I am reading data from the source: https://www.kaggle.com/tmdb/tmdb-movie-metadata using command shown below:
tmdbDataSet = pd.read_csv('tmdb_5000_movies.csv')
Using above approach some of the columns have data in form of array of json objects like production_countries, keywords etc.
How can I convert these columns into multiple columns?
I am trying to do this as shown below:
pd.io.json.json_normalize(tmdbDataSet.production_companies.apply(json.loads))
But I am getting error
AttributeError: 'list' object has no attribute 'values'
Edit: Thanks Yang for help. But I observed that production_companies has max length of array as 26 and its not effective way as you stated to create these many column. I have used below code to find out length.
length =0
for index, row in tmdbDataSet.iterrows():
company = json.loads(row['production_companies'])
if(len(company) > length):
length = len(company)
print(length)
Seems like I need to look for any other alternative. But I observed that spoken languages column have 9 distinct values. I have created 9 distinct columns using code shown below:
for i in range(9):
tmdbDataSet['spoken_languages_' + str(i)] = ""

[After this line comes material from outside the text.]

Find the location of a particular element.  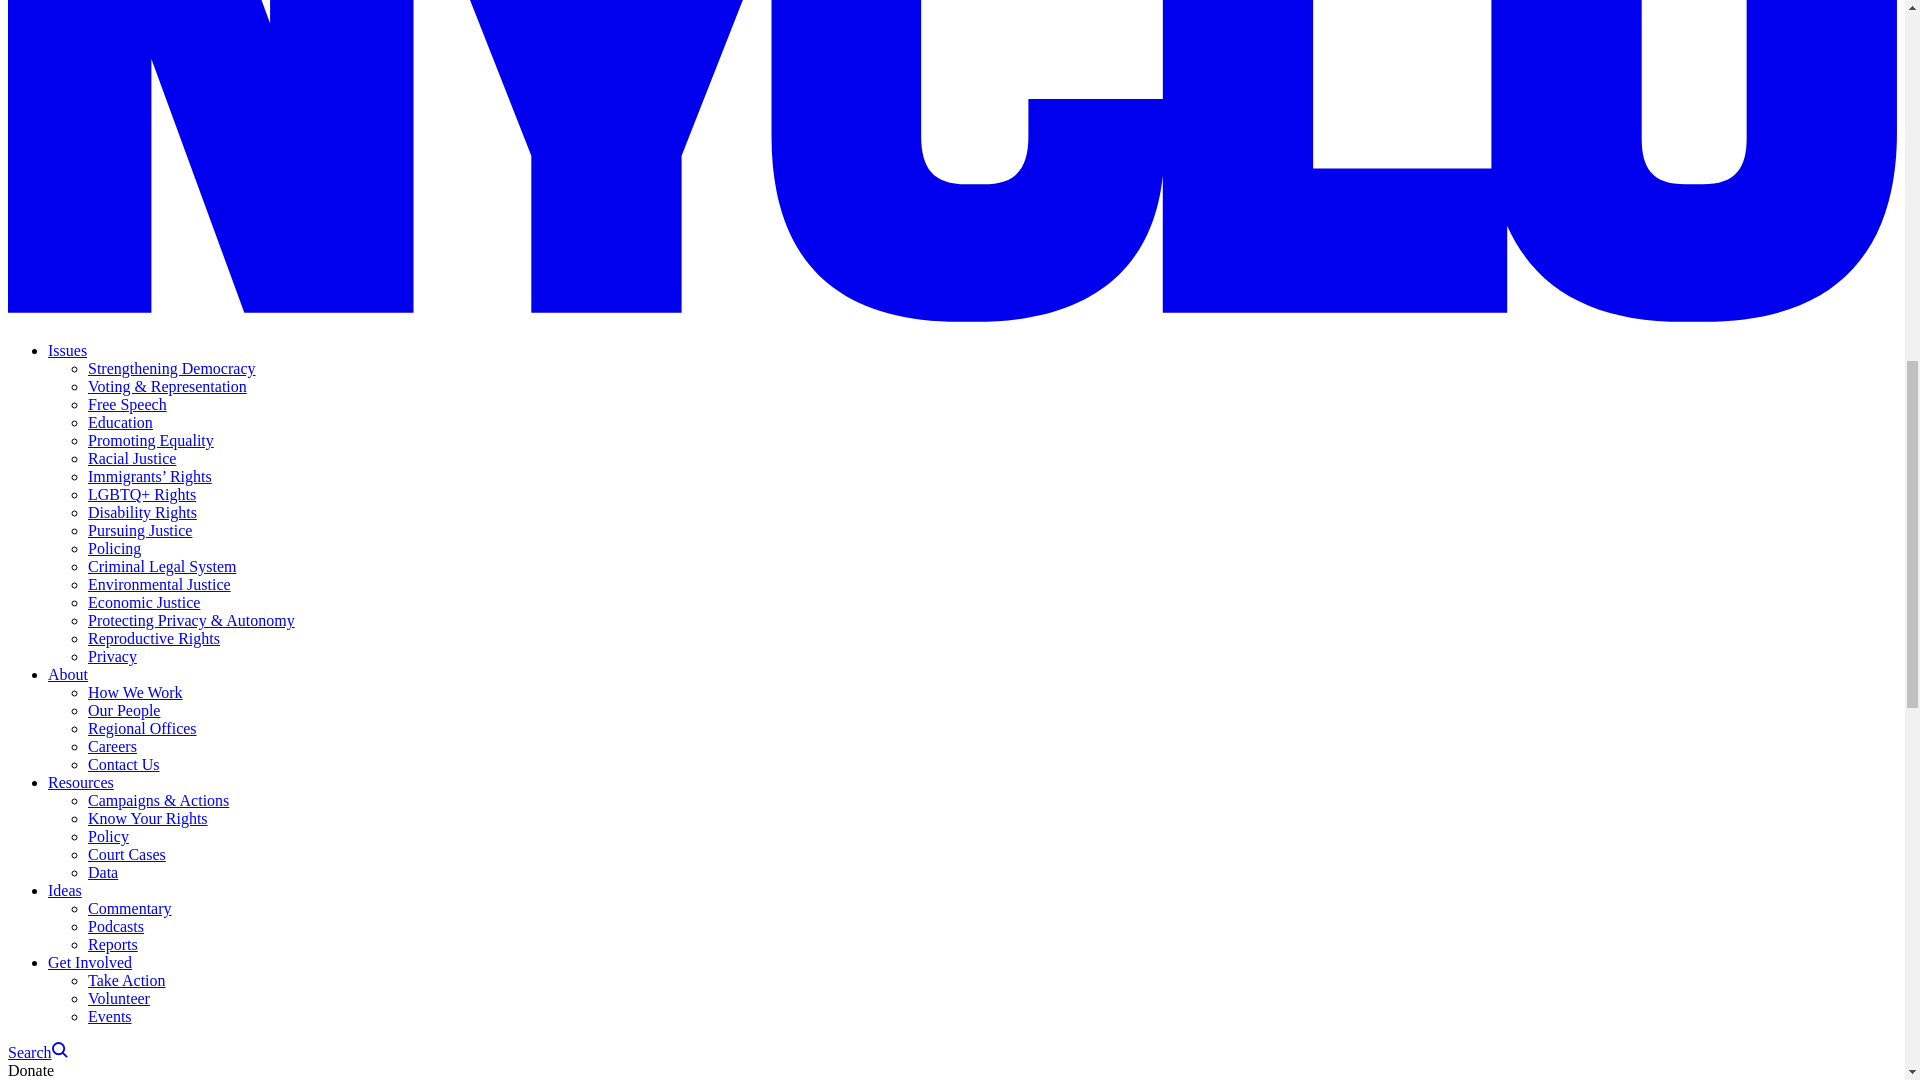

Resources is located at coordinates (80, 782).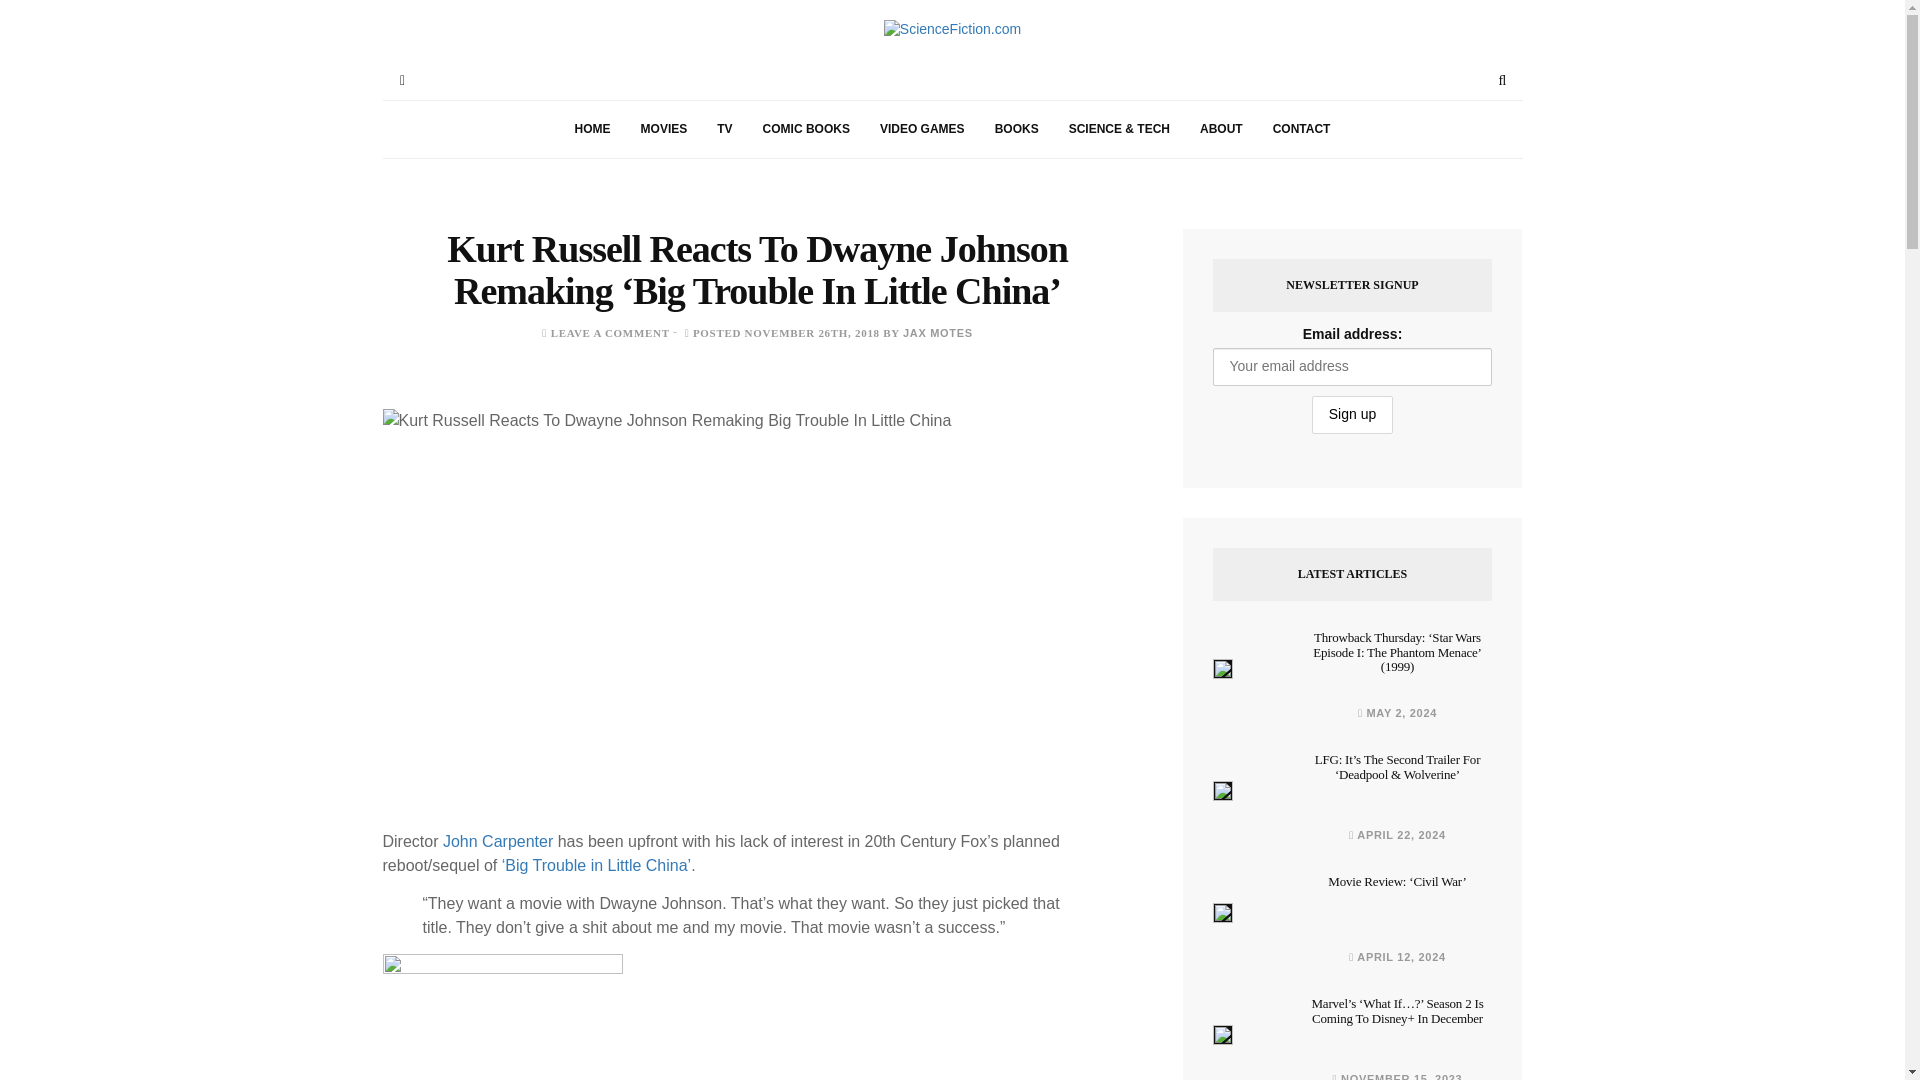 The height and width of the screenshot is (1080, 1920). Describe the element at coordinates (1301, 129) in the screenshot. I see `CONTACT` at that location.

then when I run below code:
columns = ['spoken_languages_0','spoken_languages_1','spoken_languages_2','spoken_languages_3','spoken_languages_4','spoken_languages_5','spoken_languages_6','spoken_languages_7','spoken_languages_8']
tmdbDataSet[columns] = pd.DataFrame(tmdbDataSet.spoken_languages.values.tolist(), index= tmdbDataSet.index)
print(tmdbDataSet.head())
I get an error:
Columns must be same length as key Which is understandable as I don't have fixed length of array. Please let me know possible solution to it?